이미 이전에 propagation을 활용하여 rumor detection 하는 논문들을 모두 봤었다.
이미 이전에 propagation을 활용하여 rumor detection 하는 논문들을 모두 봤었다.
이미 이전에 propagation을 활용하여 rumor detection 하는 논문들을 모두 봤었다.
이미 이전에 propagation을 활용하여 rumor detection 하는 논문들을 모두 봤었다.
이미 이전에 propagation을 활용하여 rumor detection 하는 논문들을 모두 봤었다.
이미 이전에 propagation을 활용하여 rumor detection 하는 논문들을 모두 봤었다.
이미 이전에 propagation을 활용하여 rumor detection 하는 논문들을 모두 봤었다.
이미 이전에 propagation을 활용하여 rumor detection 하는 논문들을 모두 봤었다.
이미 이전에 propagation을 활용하여 rumor detection 하는 논문들을 모두 봤었다.
이미 이전에 propagation을 활용하여 rumor detection 하는 논문들을 모두 봤었다.
이미 이전에 propagation을 활용하여 rumor detection 하는 논문들을 모두 봤었다.

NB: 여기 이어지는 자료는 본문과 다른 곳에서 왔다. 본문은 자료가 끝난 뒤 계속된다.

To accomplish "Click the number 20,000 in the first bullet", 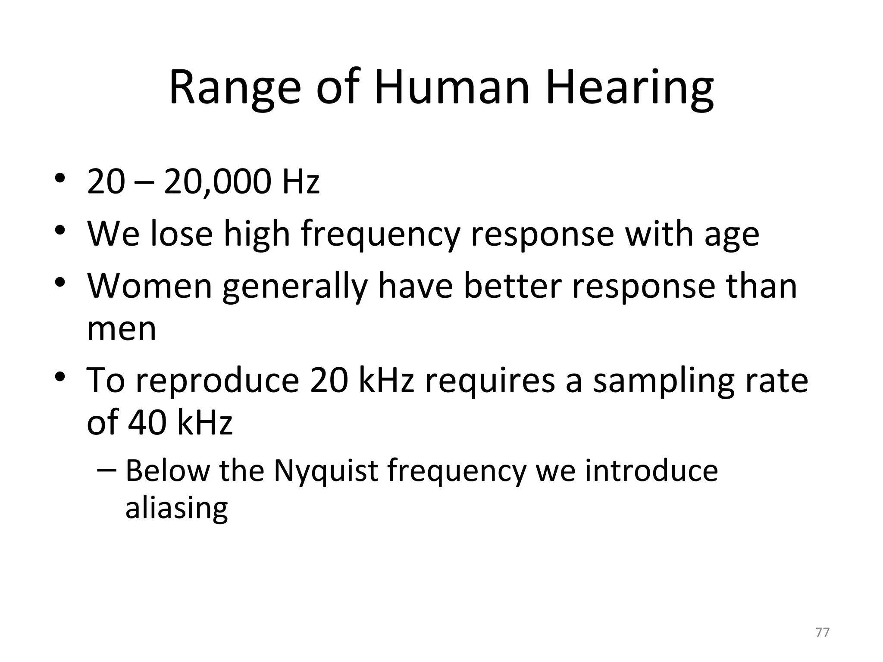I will pyautogui.click(x=217, y=181).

이미 이전에 propagation을 활용하여 rumor detection 하는 논문들을 모두 봤었다.
이미 이전에 propagation을 활용하여 rumor detection 하는 논문들을 모두 봤었다.
이미 이전에 propagation을 활용하여 rumor detection 하는 논문들을 모두 봤었다.
이미 이전에 propagation을 활용하여 rumor detection 하는 논문들을 모두 봤었다.
이미 이전에 propagation을 활용하여 rumor detection 하는 논문들을 모두 봤었다.
이미 이전에 propagation을 활용하여 rumor detection 하는 논문들을 모두 봤었다.
이미 이전에 propagation을 활용하여 rumor detection 하는 논문들을 모두 봤었다.
이미 이전에 propagation을 활용하여 rumor detection 하는 논문들을 모두 봤었다.
이미 이전에 propagation을 활용하여 rumor detection 하는 논문들을 모두 봤었다.